Observing dietary changes

For this study, the researchers studied the Turkana population in Kenya. In recent years, the group has split in two: the remote portion of the population continues to rely on the animals and plants around them for food, while another portion has moved into more urban areas and has incorporated more processed foods and carbohydrates into their diets.  

“We realized that we had the opportunity to study the effect of transitioning away from a traditional lifestyle, relying on almost 80 percent animal byproducts -- a diet extremely protein-rich and rich in fats, with very little to no carbohydrates -- to a mostly carbohydrate diet,” said researcher Julian Ayroles. “This presented an unprecedented opportunity: genetically homogenous populations whose diets stretch across a lifestyle gradient from relatively ‘matched’ to extremely ‘mismatched’ with their recent evolutionary history.” 

In addition to analyzing the diets of both groups, the researchers also evaluated several different biomarkers that could be linked to disease, including body mass index (BMI), cholesterol, blood pressure, and body fat percentage, among others. 

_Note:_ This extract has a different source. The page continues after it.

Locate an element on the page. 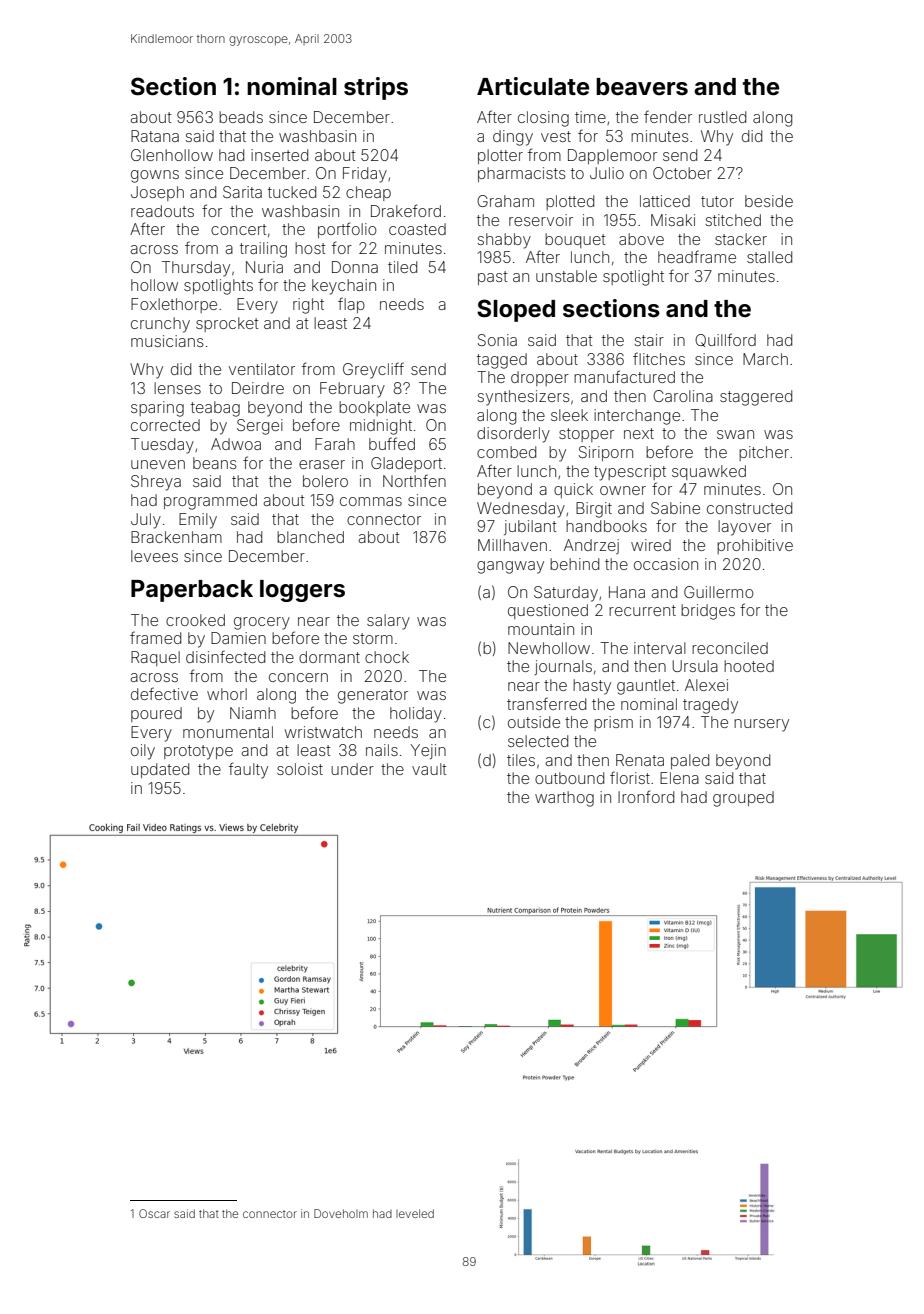 This page has height=1314, width=924. constructed is located at coordinates (749, 508).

They learned that those who had maintained the traditional Turkana diet had the lowest disease risk and the greatest health outcomes compared to those who had adopted a more current diet and lifestyle. Those in the latter group were more likely to develop high blood pressure, obesity, and diabetes, among several other conditions.  

“There’s a cumulative effect,” Lea said. “The more you experience the urban environment -- the evolutionarily mismatched environment -- the worse it’s going to be for your health.” 

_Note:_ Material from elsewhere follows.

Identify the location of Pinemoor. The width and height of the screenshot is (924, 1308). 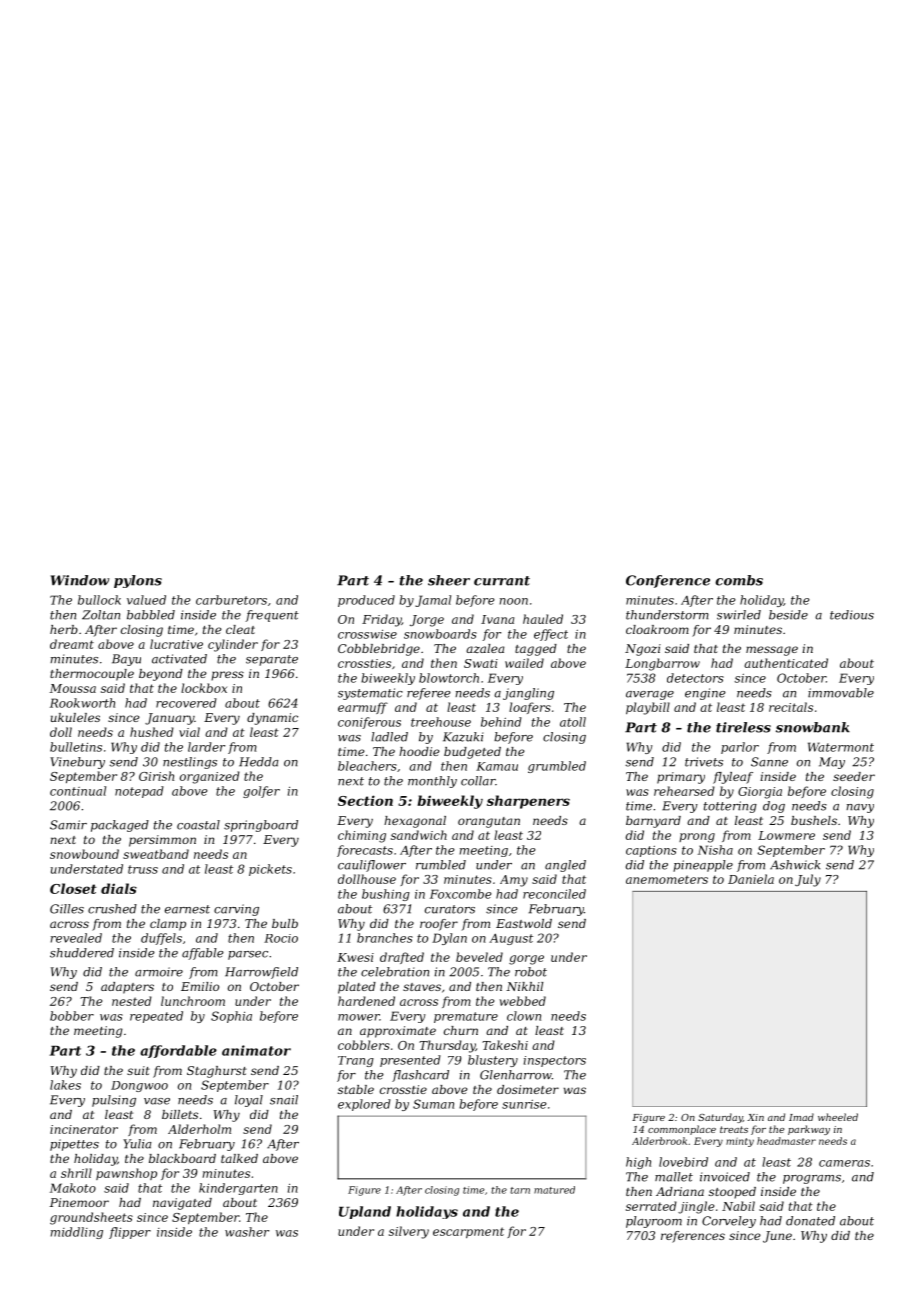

Moving forward, the researchers don’t recommend that all consumers follow the Turkana diet. Instead, the goal is personal: what part of our ancestors’ diets could most benefit our health and wellness today? 

“One of the most remarkable things about the Turkana if that if you and I went on the Turkana diet, we would get sick really quickly!” Ayroles said. “The key to metabolic health may be to align our diet and activity levels with that of our ancestors, but we still need to determine which components matter most.”